Can you convert the listing below into a Markdown table with the columns "Row" and "Listing line", numbering each line and skipping blank lines? Leave the pictures out.
>>
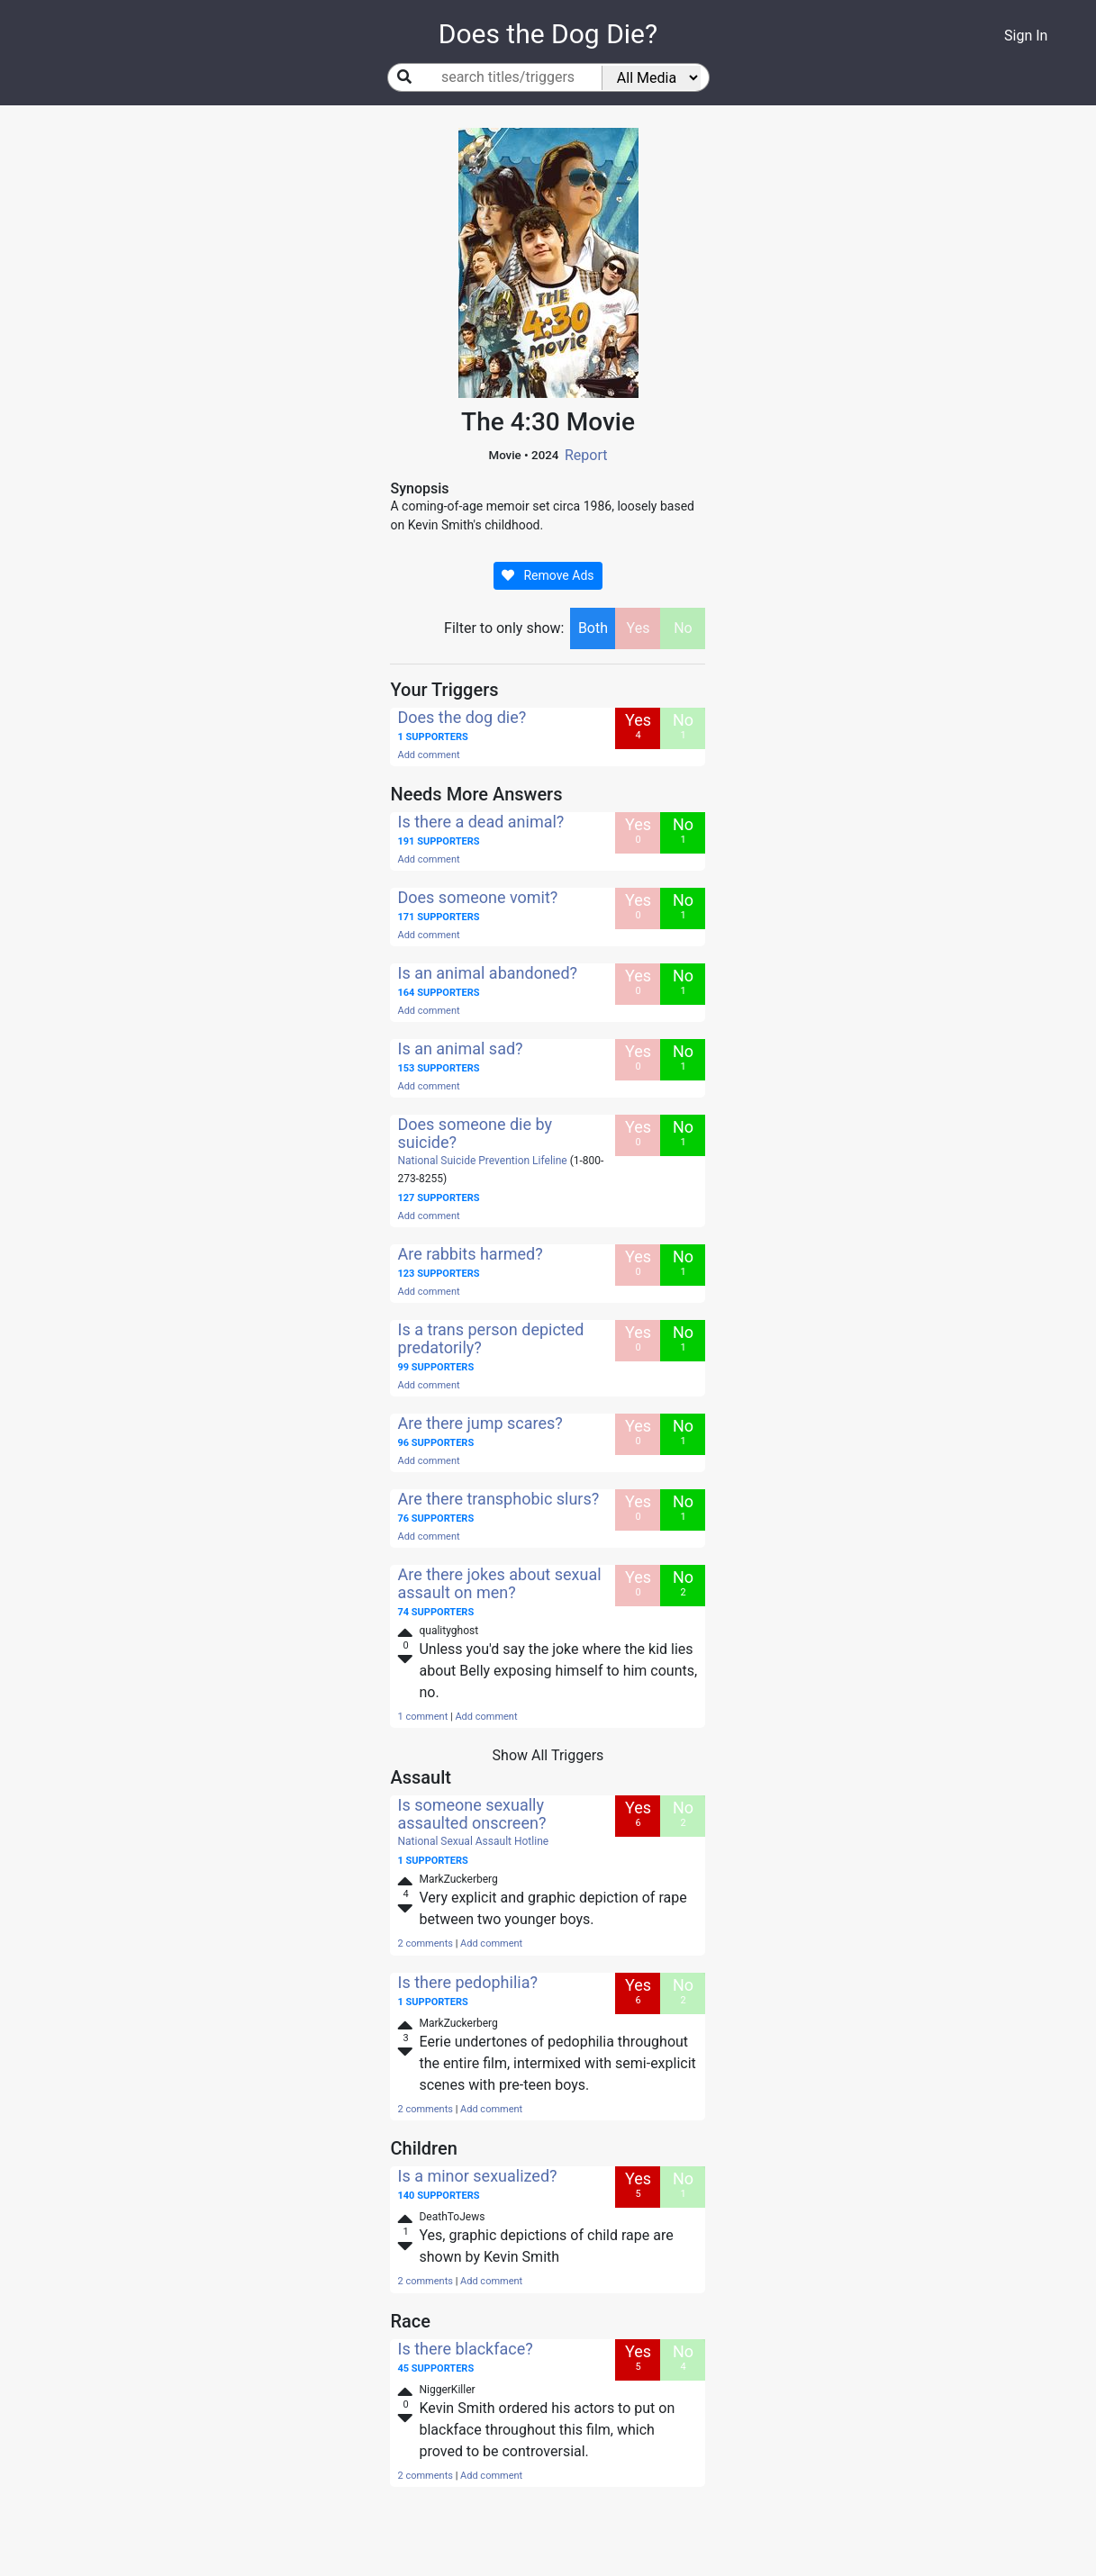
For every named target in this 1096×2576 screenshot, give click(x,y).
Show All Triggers (548, 1755)
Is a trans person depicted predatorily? (490, 1338)
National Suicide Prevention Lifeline (481, 1160)
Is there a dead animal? (480, 821)
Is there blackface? (464, 2348)
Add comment (428, 755)
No (683, 628)
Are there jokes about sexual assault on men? (499, 1583)
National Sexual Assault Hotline (472, 1841)
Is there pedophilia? (467, 1982)
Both (593, 628)
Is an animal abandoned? (487, 972)
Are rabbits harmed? (469, 1253)
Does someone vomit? (477, 897)
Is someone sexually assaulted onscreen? (471, 1813)
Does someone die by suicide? (474, 1133)
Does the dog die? (461, 717)
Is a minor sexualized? (477, 2175)
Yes (638, 628)
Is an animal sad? (459, 1048)
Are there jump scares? (479, 1423)
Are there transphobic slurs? (498, 1498)
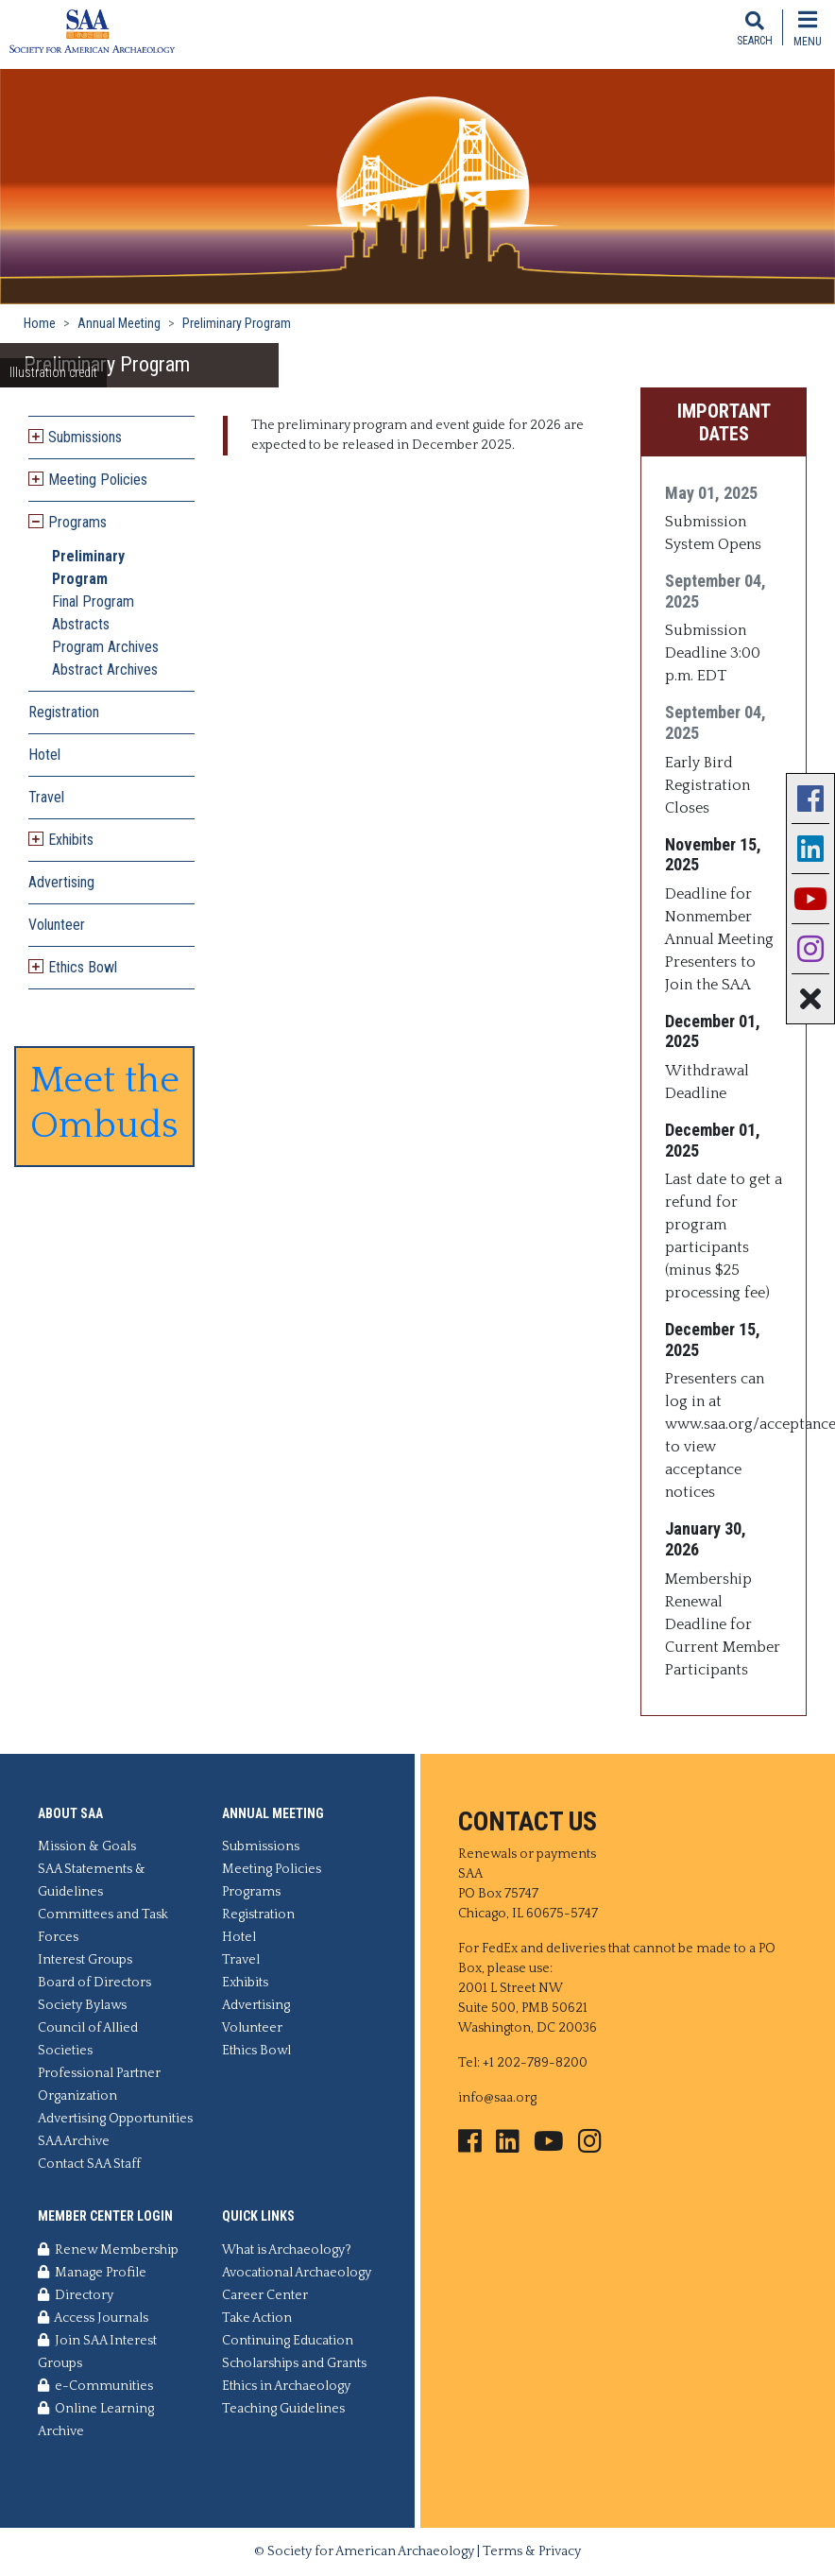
<<
Result below:
| Row | Listing line |
|---|---|
| 1 | For every named target in this 1096×2576 screenshot, give click(x,y). |
| 2 | Show All Triggers (548, 1755) |
| 3 | Is a trans person depicted predatorily? (490, 1338) |
| 4 | National Suicide Prevention Lifeline (481, 1160) |
| 5 | Is there a dead animal? (480, 821) |
| 6 | Is there blackface? (464, 2348) |
| 7 | Add comment (428, 755) |
| 8 | No (683, 628) |
| 9 | Are there jokes about sexual assault on men? (499, 1583) |
| 10 | National Sexual Assault Hotline (472, 1841) |
| 11 | Is there pedophilia? (467, 1982) |
| 12 | Both (593, 628) |
| 13 | Is an animal abandoned? (487, 972) |
| 14 | Are rabbits harmed? (469, 1253) |
| 15 | Does someone vomit? (477, 897) |
| 16 | Is someone sexually assaulted onscreen? (471, 1813) |
| 17 | Does someone die by suicide? (474, 1133) |
| 18 | Does the dog die? (461, 717) |
| 19 | Is a minor sexualized? (477, 2175) |
| 20 | Yes (638, 628) |
| 21 | Is an animal sad? (459, 1048) |
| 22 | Are there jump scares? (479, 1423) |
| 23 | Are there transphobic slurs? (498, 1498) |